Just How Dynamic are Cellular Senescence Levels in Old Tissues?

Accumulation of senescent cells is one of the root causes of aging. Based on the comparatively few measures established in old tissues, the proportion of cells that are senescent does not rise to more than a few percent of all cells even in very old individuals. That few percent is enough to wreak havok, however. Senescent cells actively secrete a mix of signals that promote chronic inflammation, destructively remodel tissue structure, and change the behavior of surrounding cells for the worse. They are harmful enough to be a significant direct contribution to many age-related diseases. Data exists for their baleful influence to produce osteoarthritis, fibrosis of the lung and other organs, and many other conditions.

Given all of this, there is considerable enthusiasm for the development of means to selectively destroy these cells: small molecule senolytic drugs, immunotherapies, and suicide gene therapies are all under development, the first now in human trials. Interestingly, despite some years of this active development, the ability to accurately and usefully measure the count and life span of senescent cells in tissue has lagged behind. There are methods that work well enough in animal studies, but few approaches that are useful in human medicine, and none of them are yet widely used. So there is really very little data on the degree to which senescent cell counts rise and fall over time, in response to environmental circumstances. All that is known for certain is that old people have more senescent cells. Are those senescent cells lasting for years? Are they created at a small rate and linger for decades? Is there are a rapid turnover in most tissues, and the increasing number is a function of dysfunction in the processes of removal?

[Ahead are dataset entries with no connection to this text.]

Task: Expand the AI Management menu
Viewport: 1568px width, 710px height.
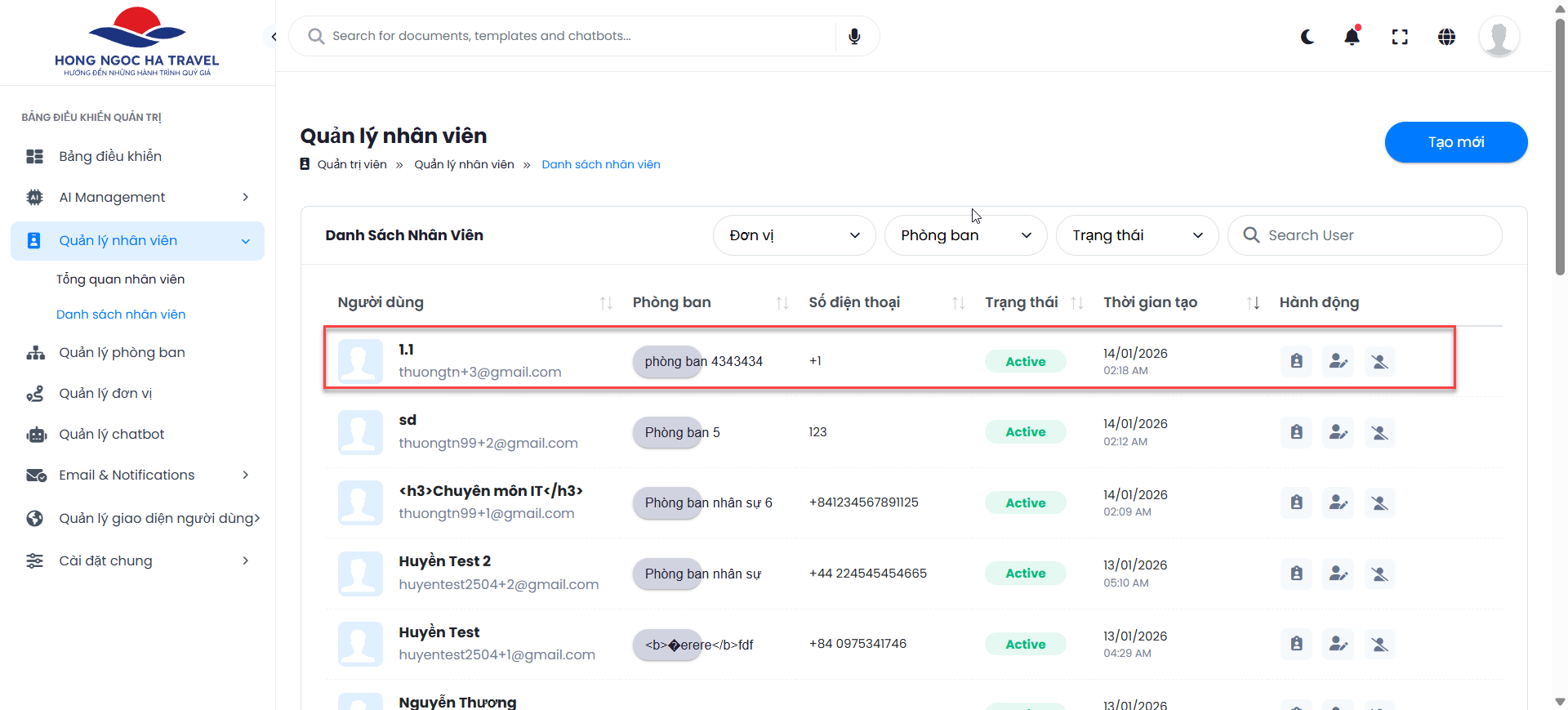Action: point(137,197)
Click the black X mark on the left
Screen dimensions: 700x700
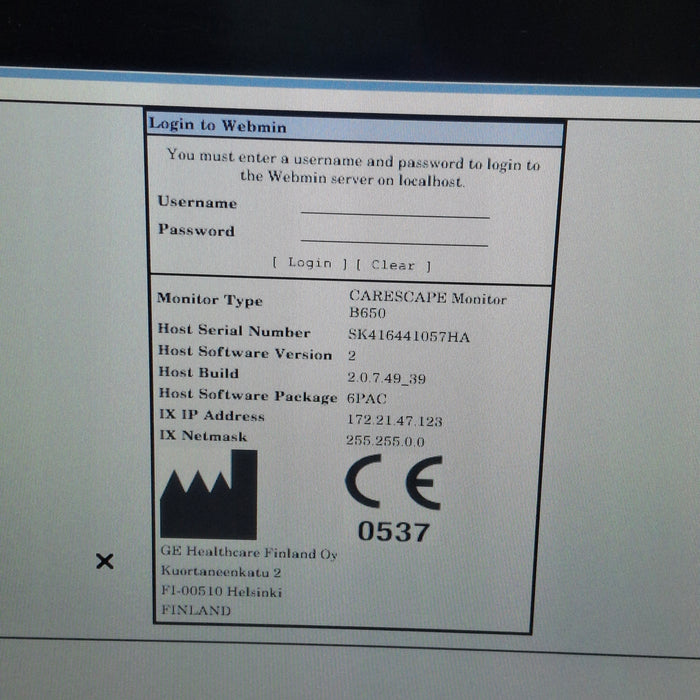click(104, 561)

In this context, the research reported in the open access paper here is most interesting. The authors show quite large short-term variations in cellular senescence in muscle tissue in response to strength training in young people. Even given the youth of the subjects, taken on its own it suggests a cautious reevaluation of the idea that all senescent cells accumulate slowly and last for a long time, and thus that senolytic therapies would have to be undertaken only infrequently. (Not to mention posing the question of how much of the way in which strength training improves health in older individuals is due to eliminating senescent cells).

Yet this must be balanced with the established evidence for significant lasting benefits to result from a single senolytic treatment in mice, which seems only possible if senescent cells arrive at a slow rate and linger for a long time following creation. It is possible that there are different populations and types of senescent cells, some dynamic, some not. It is also possible that the standard senescent markers show up in cells that are not senescent in some circumstances. It is likely that senescence dynamics are quite different in different tissue types. Whatever the answers, it seems clear that assessment of senescent cell counts and dynamics is overdue a greater level of attention.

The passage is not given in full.